Gambusia: derived from the Cuban term Gambusino, which means “nothing”
marshi: named in honour of E. G. Marsh, Jr,
Minckley, W.L. 1962: Two new species of fishes of the genus Gambusia (Poeciliidae) from northeastern Mexico. Copeia 1962
Collected by Minckley, Craddock, Donald R. Tindall, and Charles B. Stone on 16 August 1960
Panuco species group comprising of G. marshi, G. Panuco, G. regain,
Río Salado de los Nadadores, near junction with Río Salado de Monclova, 1mile south of
Hermanas, Coahuila, Mexico
Cuatro Cienegas basin and the Río Salado drainage, Coahuila, Mexico
Gambusia marshi is generally found in slow moving waters, regarded as most adaptable fish that can live in most environments, it can be found in most types of habitat from natural streams, marshes and lakes to artificial canals.
Males 3.5cm, Females 6cm
Gambusia marshi has a narrow but deep body, this is more noticeable in the male than the female who does have a higher back. This species has a relatively large head with a superior mouth. The dorsal fin is positioned quite far back on the body and the anal fin is large and rounded.

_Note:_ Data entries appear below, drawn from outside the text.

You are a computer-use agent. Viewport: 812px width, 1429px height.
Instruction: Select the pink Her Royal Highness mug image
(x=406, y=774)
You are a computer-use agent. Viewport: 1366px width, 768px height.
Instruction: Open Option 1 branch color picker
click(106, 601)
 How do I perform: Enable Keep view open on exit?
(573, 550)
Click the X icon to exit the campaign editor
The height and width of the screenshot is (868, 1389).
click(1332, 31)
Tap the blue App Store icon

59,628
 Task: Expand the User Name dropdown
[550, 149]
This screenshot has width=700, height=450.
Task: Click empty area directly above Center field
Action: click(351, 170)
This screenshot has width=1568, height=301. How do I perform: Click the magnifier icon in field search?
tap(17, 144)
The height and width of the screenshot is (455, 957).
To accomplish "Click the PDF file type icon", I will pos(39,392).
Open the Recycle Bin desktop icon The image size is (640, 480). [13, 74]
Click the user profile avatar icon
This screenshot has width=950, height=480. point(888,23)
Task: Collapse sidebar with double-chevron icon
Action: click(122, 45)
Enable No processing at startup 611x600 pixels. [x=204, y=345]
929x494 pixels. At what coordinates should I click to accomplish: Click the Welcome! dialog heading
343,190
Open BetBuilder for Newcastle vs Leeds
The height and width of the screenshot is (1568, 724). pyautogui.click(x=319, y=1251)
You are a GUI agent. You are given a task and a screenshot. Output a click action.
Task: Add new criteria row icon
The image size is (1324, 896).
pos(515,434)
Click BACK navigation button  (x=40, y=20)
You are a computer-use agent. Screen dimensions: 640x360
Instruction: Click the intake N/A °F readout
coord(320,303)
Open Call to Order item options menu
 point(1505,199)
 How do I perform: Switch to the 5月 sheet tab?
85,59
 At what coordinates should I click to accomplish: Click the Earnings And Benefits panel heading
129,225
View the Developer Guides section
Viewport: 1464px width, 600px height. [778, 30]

A base colour of yellowish brown with a dark brown lateral strip, the belly is white with a blue tint. It is not uncommon to find some specimens have black spots on their back.
The dorsal fins of adult males is almost orange and all other fins are yellow, females show little colour in their fins.
This is an active, but peaceful fish
This species can be kept in most environments, but does seem to do better in a planted tank with a gentle flow. An omnivore in nature that prefers diet of live food
Generally not a problem to breed, ensure plenty of places for the fry to hide or use nursery tanks. Females will drop fry after about 28 days and depending on the size of the female, you can expect anything from 10 to 40+ fry.